─── Task data ───

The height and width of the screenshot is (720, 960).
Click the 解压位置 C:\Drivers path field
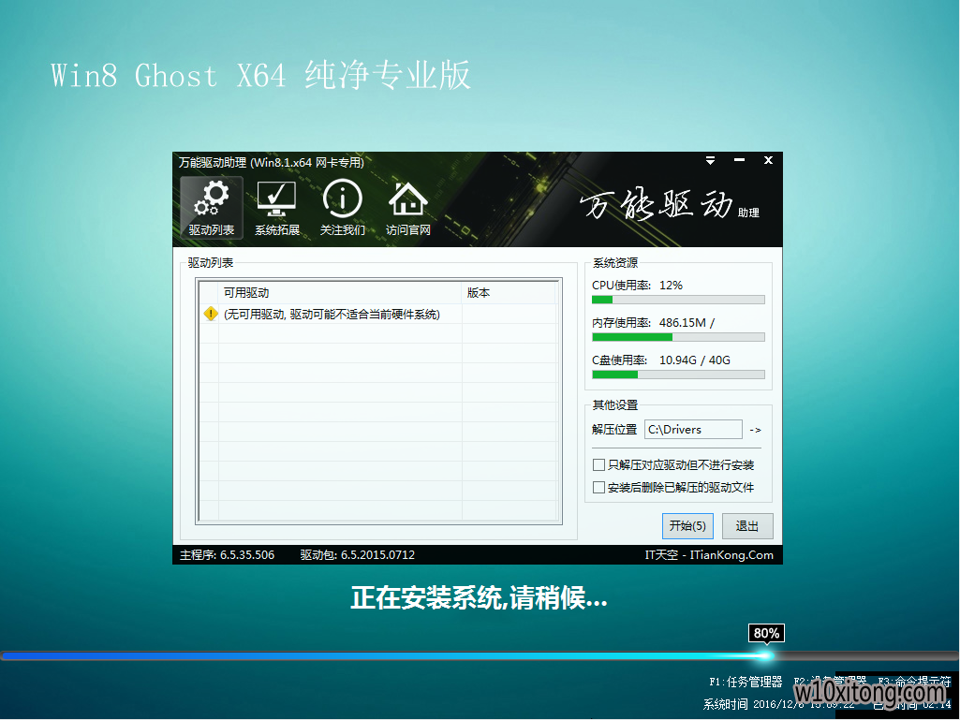[x=692, y=430]
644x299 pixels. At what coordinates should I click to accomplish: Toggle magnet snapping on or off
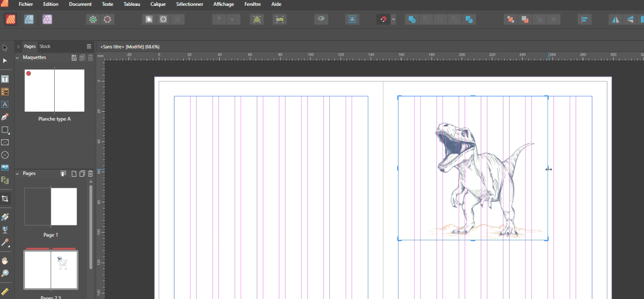383,19
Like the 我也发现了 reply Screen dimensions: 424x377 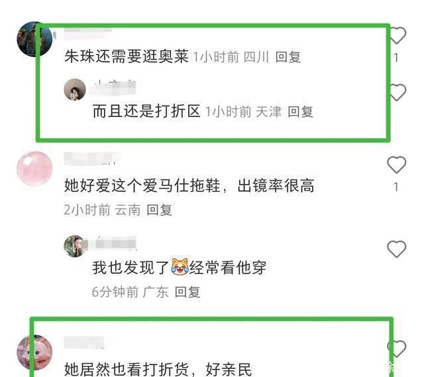[x=396, y=249]
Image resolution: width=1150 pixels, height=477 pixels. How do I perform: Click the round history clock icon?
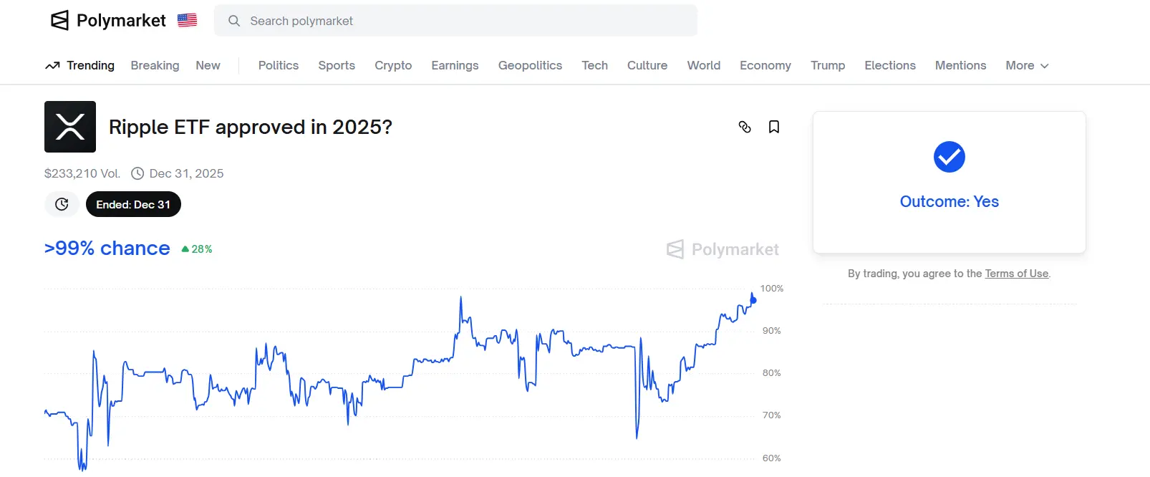point(62,204)
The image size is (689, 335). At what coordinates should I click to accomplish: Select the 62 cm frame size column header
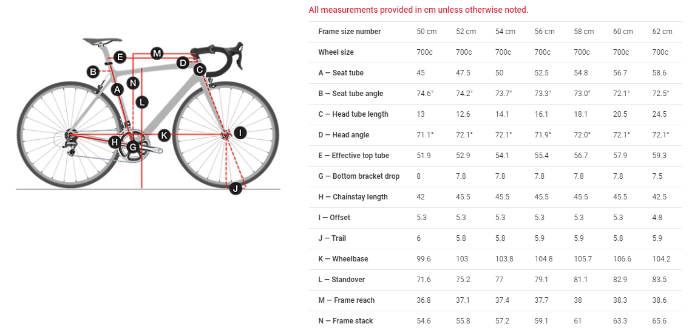click(x=662, y=32)
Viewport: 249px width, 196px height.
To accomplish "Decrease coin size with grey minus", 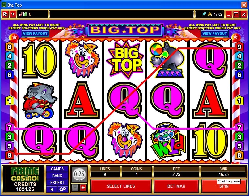I will point(75,188).
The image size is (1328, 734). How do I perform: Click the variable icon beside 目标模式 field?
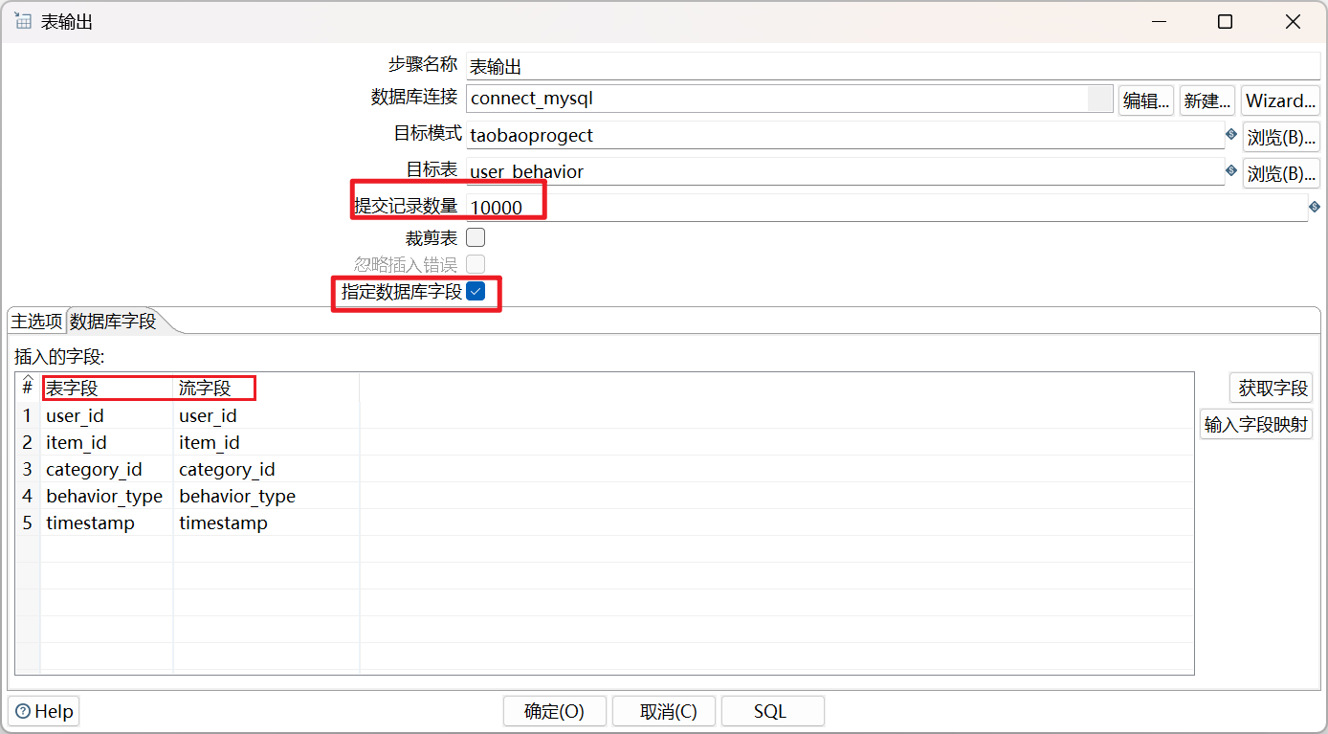[1230, 134]
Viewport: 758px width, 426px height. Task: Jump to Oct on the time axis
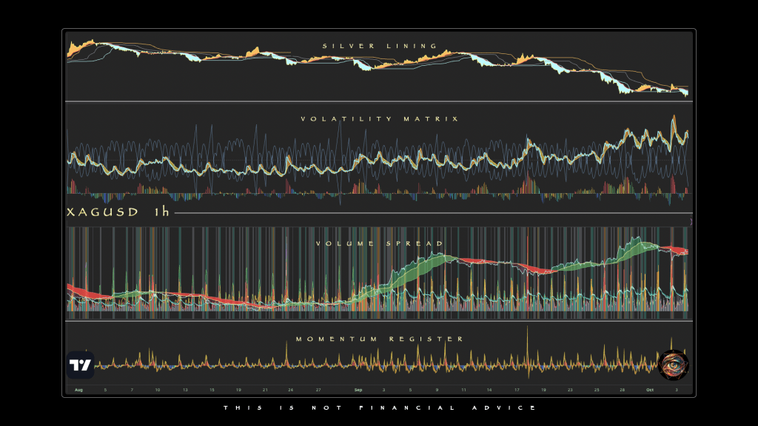[649, 389]
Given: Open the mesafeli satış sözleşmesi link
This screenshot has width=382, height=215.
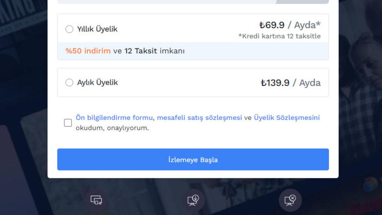Looking at the screenshot, I should point(200,118).
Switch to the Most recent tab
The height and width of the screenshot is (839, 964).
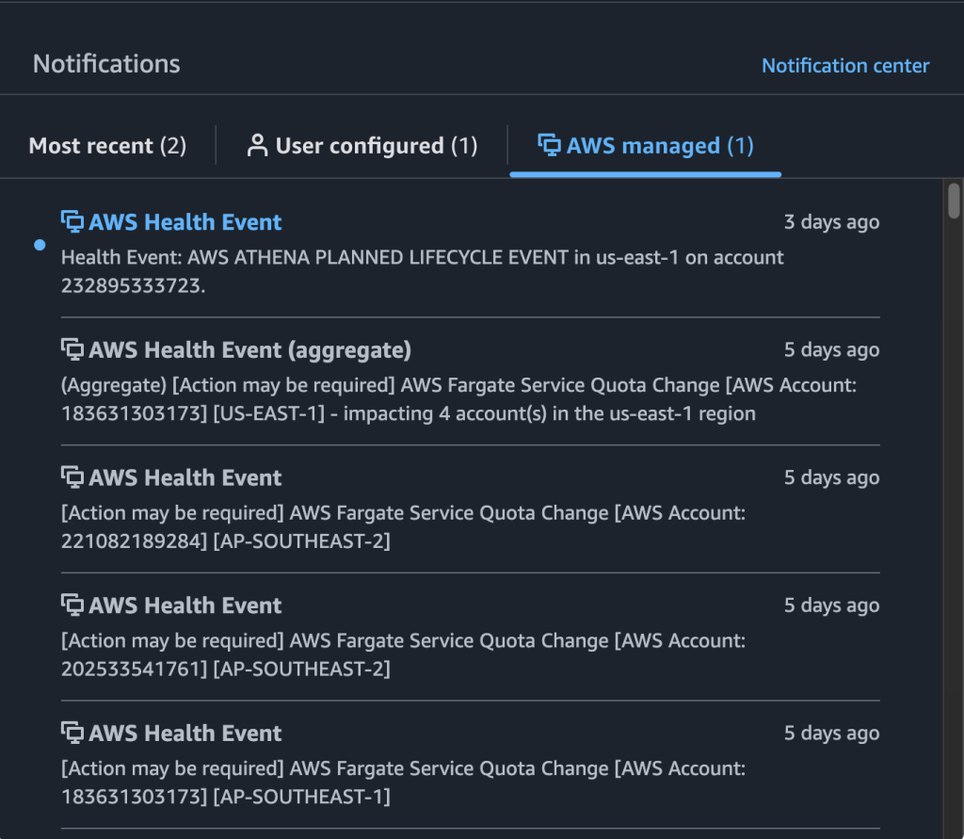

───

Your instructions: Only the lines from the one containing "Switch to the Most recent tab" through the end of the data above are to be output, exactly and without pictures.

Result for this task:
Switch to the Most recent tab
The height and width of the screenshot is (839, 964).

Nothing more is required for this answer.